Sure. That's not much different than the way I described it, although
you have a point that it's more of a problem for adding things at the
top than at the bottom. But if you subscribe to the idea of
modularity, your program modules should never grow very big anyway,
so scalability shouldn't be that problematic.
> Look, how about this way of looking at things: you know that
> systems programming language, what's it called . . . C? It has a
> pretty restrictive set of rules for what you name procedures. You
> should try programming in that for a while and let us know how it
> turns out.
Feeling snarky today, are we?
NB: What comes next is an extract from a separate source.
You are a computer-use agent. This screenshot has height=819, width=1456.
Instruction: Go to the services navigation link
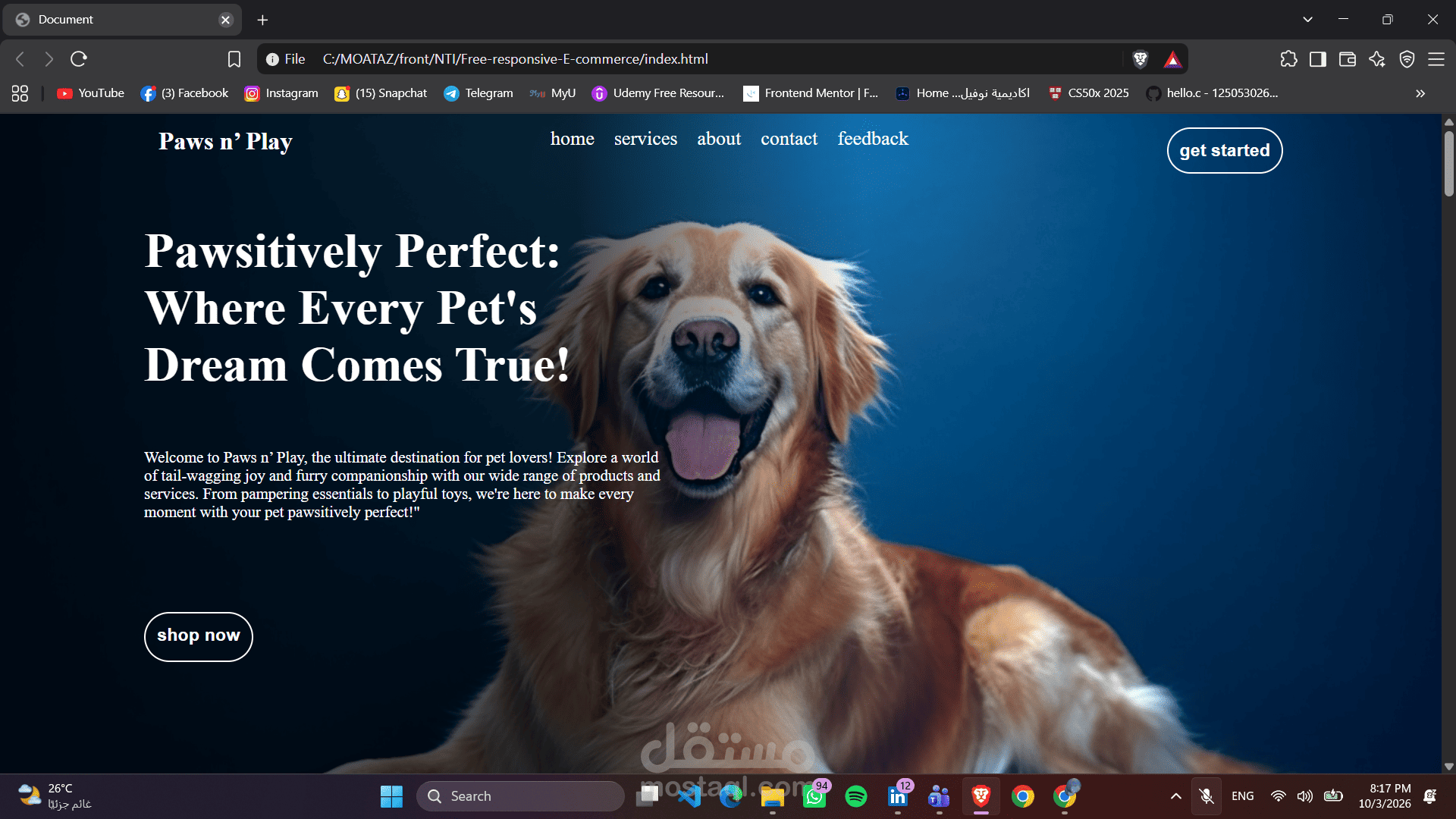(x=645, y=139)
I have written plenty of C programs,
thank you very much.
As for the particular issue of C procedure names, if you mean that
they all go in a global namespace, that's not quite the same thing.
Mzscheme doesn't let you reuse top-level bindings, either, but the
module system allows you to rename them or not to import them at all.
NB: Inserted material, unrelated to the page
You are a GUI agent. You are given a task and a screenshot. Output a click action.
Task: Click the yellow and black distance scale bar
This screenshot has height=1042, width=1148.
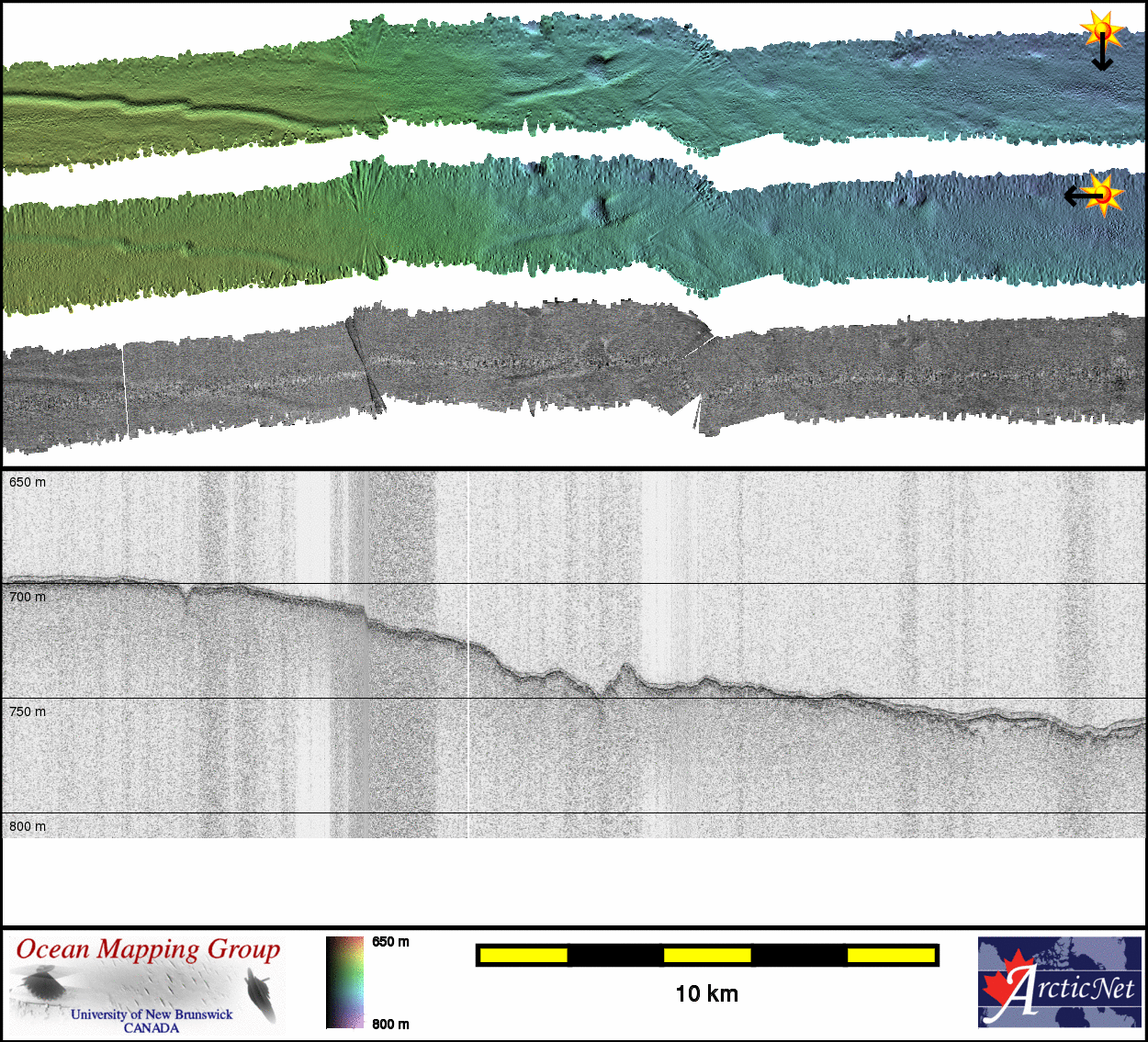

That's different from shadowing. (I'm currently of the opinion that
although you can *model* the binding semantics of module systems
using just the lambda calculus, it's not the same thing as local
binding, and the two should be conceptually distinguished.)
Java is closer to the semantics I was describing:
...
int x = 1;
{
int x = 2;
System.out.println(x);
}
Test.java:5: x is already defined in main(java.lang.String[])
int x = 2;
^
1 error
Essentially the same program compiles and runs fine in C.
I'm especially interested in subtle ways this prohibition of local
rebinding might interfere with other PL features, or if there are
other deep reasons for the idea of shadowing.